- [What is required]: Return the rows below exactly as they appear, everything from the line containing "Where should I click to: Like" down to the line containing "tap(1365, 846)".

- [Material for the task]:
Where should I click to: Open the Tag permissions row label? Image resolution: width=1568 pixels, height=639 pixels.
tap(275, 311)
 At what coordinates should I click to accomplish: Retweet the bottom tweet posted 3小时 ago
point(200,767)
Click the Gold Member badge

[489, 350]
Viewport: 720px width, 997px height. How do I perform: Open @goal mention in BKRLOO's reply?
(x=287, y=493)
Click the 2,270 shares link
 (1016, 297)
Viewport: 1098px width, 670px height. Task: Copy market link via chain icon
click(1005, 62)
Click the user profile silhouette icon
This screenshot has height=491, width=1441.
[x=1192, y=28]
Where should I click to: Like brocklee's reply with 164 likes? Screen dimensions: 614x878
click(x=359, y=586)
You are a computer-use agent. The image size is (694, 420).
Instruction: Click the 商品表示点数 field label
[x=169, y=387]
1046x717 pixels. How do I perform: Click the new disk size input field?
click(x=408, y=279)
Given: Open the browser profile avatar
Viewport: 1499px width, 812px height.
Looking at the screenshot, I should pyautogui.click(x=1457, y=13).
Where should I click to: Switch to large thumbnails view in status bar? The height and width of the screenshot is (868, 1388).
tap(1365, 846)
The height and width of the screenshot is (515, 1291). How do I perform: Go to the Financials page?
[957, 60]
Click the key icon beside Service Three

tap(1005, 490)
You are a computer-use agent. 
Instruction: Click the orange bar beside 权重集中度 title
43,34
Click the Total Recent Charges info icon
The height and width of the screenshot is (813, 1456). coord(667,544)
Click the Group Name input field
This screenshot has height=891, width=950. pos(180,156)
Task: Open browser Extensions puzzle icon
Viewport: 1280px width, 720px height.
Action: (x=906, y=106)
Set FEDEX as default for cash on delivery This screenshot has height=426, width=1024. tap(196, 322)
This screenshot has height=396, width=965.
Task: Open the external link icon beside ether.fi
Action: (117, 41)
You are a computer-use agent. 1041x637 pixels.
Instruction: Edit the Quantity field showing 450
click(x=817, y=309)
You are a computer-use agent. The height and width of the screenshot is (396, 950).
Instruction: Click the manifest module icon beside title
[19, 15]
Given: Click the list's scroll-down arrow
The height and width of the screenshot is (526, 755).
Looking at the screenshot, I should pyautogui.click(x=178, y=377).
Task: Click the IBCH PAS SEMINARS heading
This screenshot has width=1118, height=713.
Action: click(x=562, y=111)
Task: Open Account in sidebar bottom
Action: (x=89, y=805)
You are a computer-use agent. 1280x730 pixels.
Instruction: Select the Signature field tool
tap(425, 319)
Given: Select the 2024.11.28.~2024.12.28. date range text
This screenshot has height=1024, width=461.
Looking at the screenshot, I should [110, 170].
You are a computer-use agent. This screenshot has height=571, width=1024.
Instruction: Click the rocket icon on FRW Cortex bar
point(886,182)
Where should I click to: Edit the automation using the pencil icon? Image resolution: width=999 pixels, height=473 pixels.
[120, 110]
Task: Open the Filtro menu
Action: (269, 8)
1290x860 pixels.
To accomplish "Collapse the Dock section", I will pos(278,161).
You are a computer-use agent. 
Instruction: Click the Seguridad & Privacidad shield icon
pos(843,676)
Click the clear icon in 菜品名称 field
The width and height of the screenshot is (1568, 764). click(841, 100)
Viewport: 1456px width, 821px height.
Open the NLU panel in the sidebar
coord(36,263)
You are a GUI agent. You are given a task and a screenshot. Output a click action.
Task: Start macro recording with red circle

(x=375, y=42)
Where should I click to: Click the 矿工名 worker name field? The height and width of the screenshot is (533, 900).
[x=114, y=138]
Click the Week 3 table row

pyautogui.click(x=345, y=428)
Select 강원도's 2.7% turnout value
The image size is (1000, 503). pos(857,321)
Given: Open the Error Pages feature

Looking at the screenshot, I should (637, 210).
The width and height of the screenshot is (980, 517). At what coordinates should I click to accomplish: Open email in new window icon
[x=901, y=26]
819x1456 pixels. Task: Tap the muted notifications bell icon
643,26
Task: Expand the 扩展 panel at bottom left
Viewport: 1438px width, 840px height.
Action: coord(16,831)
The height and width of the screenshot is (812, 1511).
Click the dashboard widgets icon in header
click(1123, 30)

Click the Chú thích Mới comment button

- [Response below]:
Where should I click to: Like brocklee's reply with 164 likes? Screen dimensions: 614x878
click(x=359, y=586)
You are a computer-use agent. The image size is (694, 420).
Instruction: Click the 商品表示点数 field label
[x=169, y=387]
1046x717 pixels. How do I perform: Click the new disk size input field?
click(x=408, y=279)
Given: Open the browser profile avatar
Viewport: 1499px width, 812px height.
Looking at the screenshot, I should pyautogui.click(x=1457, y=13).
Where should I click to: Switch to large thumbnails view in status bar? The height and width of the screenshot is (868, 1388).
tap(1365, 846)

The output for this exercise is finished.